Model Stability Defense against Model Poisoning in Federated Learning

Abstract

Federated Learning (FL) exhibits susceptible to model poisoning attacks, which compromise the availability of the collaboratively trained model by introducing detrimental local updates during the training process. The predominant line of defense against such attacks has been to impose stringent restrictions on clients' model updates. However, this strategy raises new vulnerabilities where the global model can be infiltrated by meticulously crafted malicious perturbations. This vulnerability arises due to the model's inherent sensitivity to perturbations, making it exposed and fragile. In response, this work investigates a novel defensive paradigm centered on model stability-specifically, a model's resilience against perturbations within its parameter space.
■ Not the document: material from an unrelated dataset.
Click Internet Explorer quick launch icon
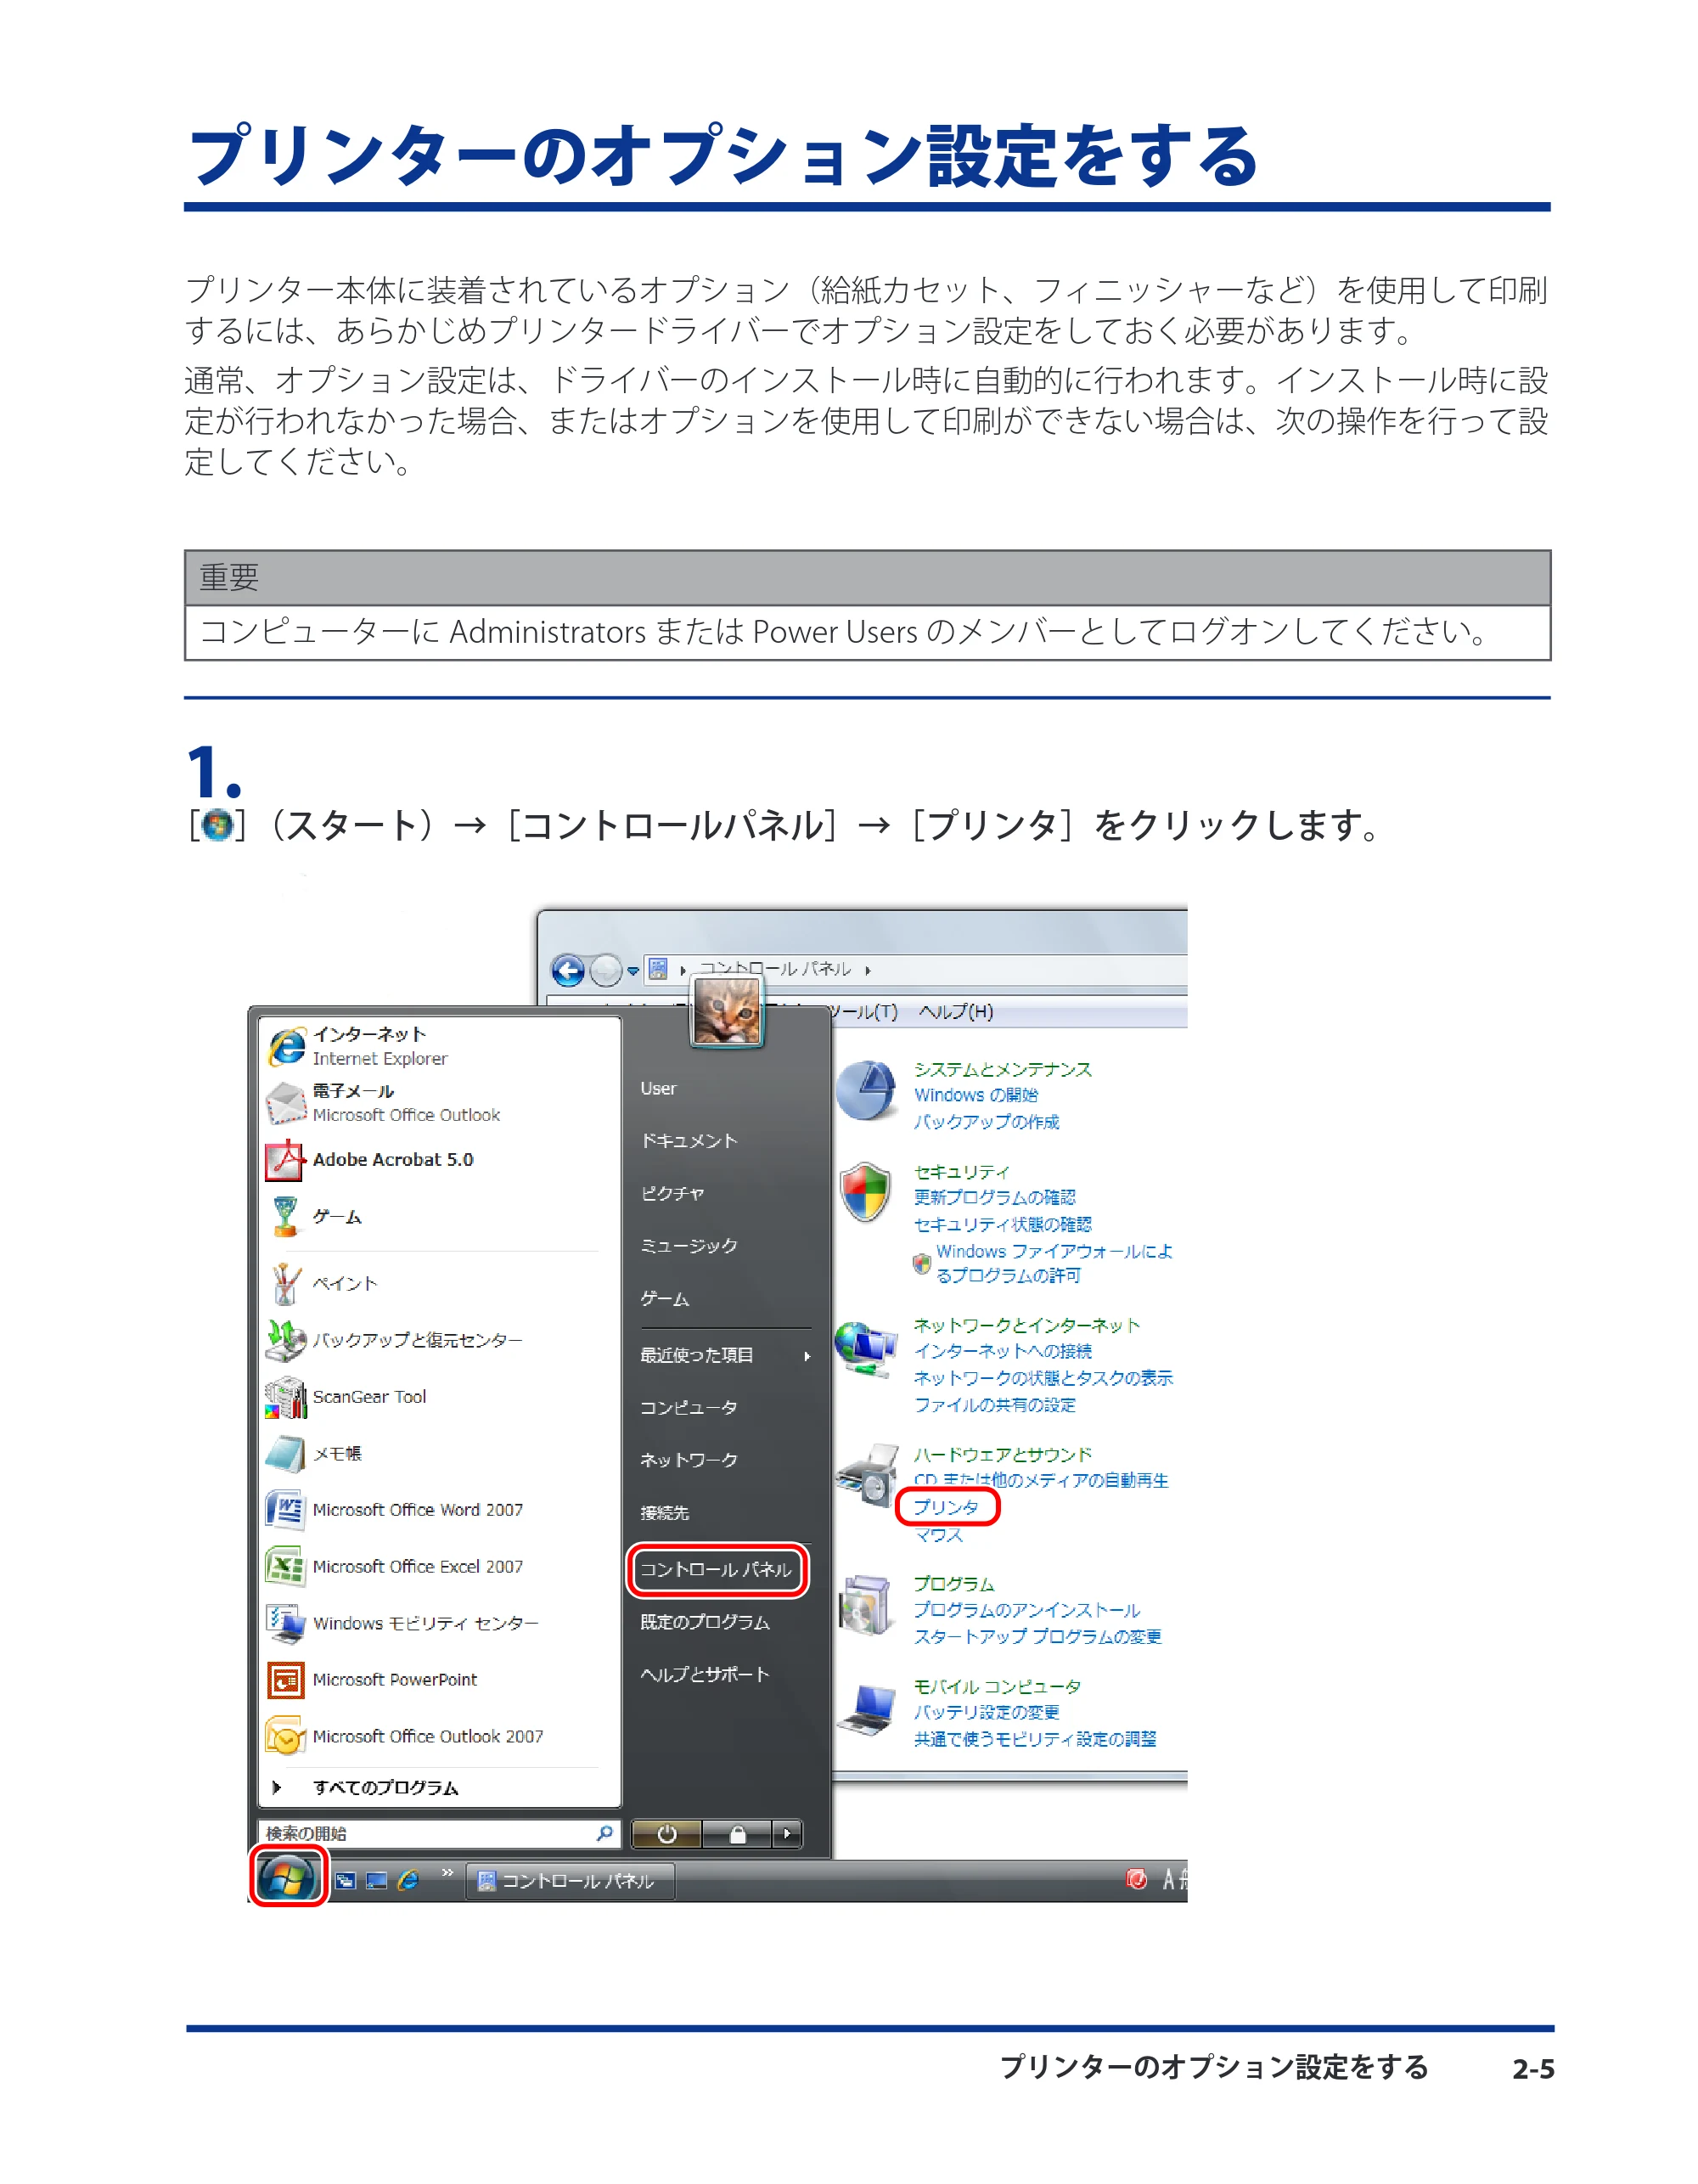The image size is (1698, 2184). 407,1881
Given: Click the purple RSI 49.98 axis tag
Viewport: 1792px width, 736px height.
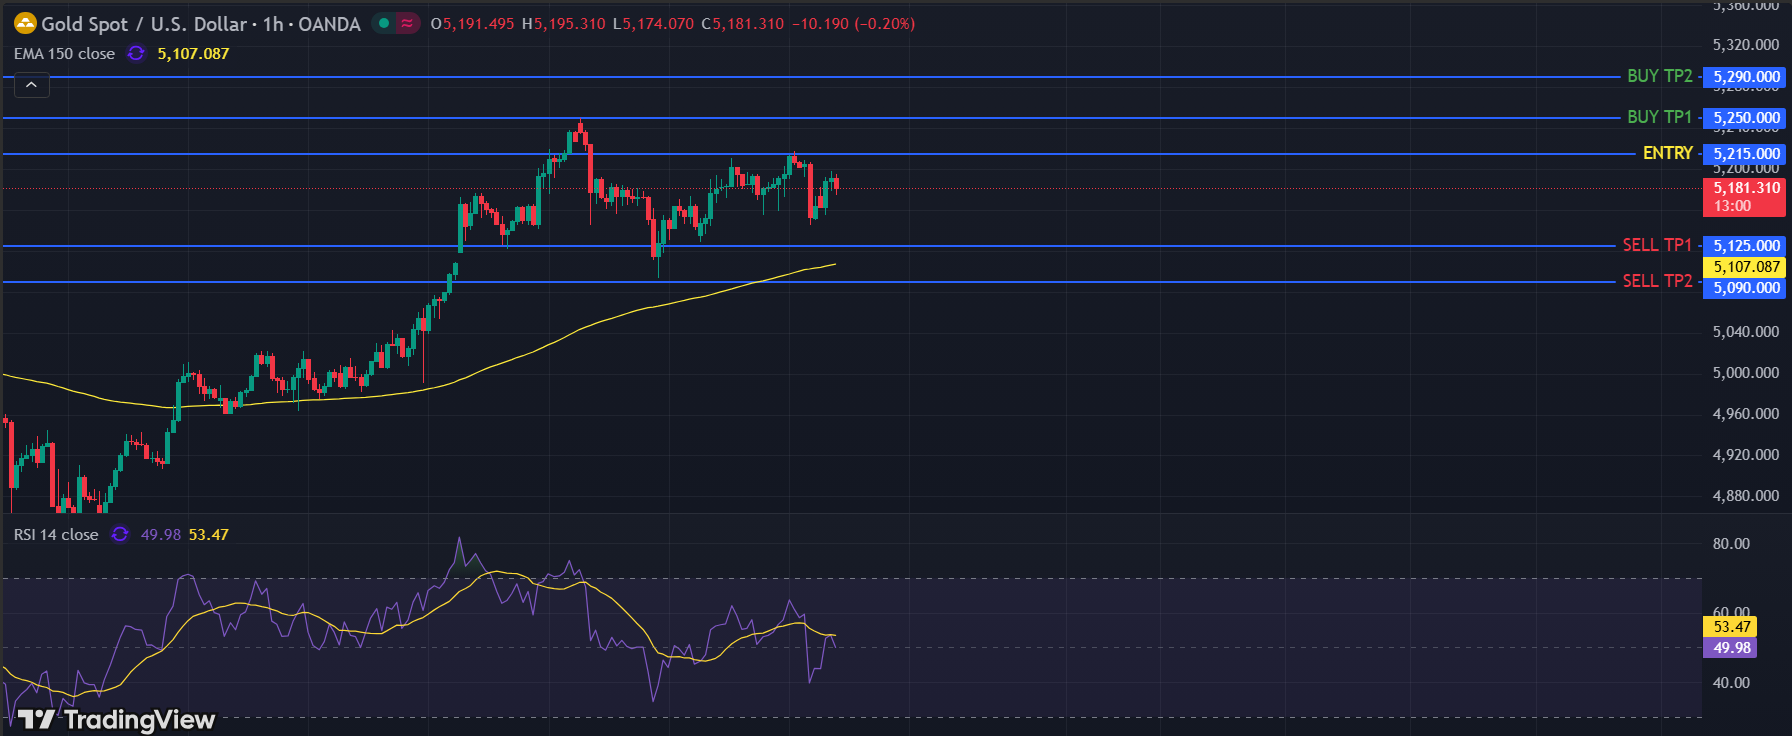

As a solution, we introduce a new method named Model Stability Defense for Federated Learning (MSDFL), designed to fortify the defense of FL systems against model poisoning attacks. MSDFL utilizes a minmax optimization framework, which is fundamentally linked to empirical risk for exploring the effects of model perturbations. The core aim of our approach is to minimize the norm of the model-output Jacobian matrix without compromising predictive performance, thereby establishing defense through enhanced model stability. Moreover, we propose a refined version of MSDFL, named Holistic Model Stability Defense for Federated Learning (HMSDFL), which considers model stability across all output dimensions of the logits to effectively eradicate the disparity in model convergence speed induced by MSDFL. Extensive experimental results fully demonstrate the fidelity, robustness, compatibility, and self-protection of our methods.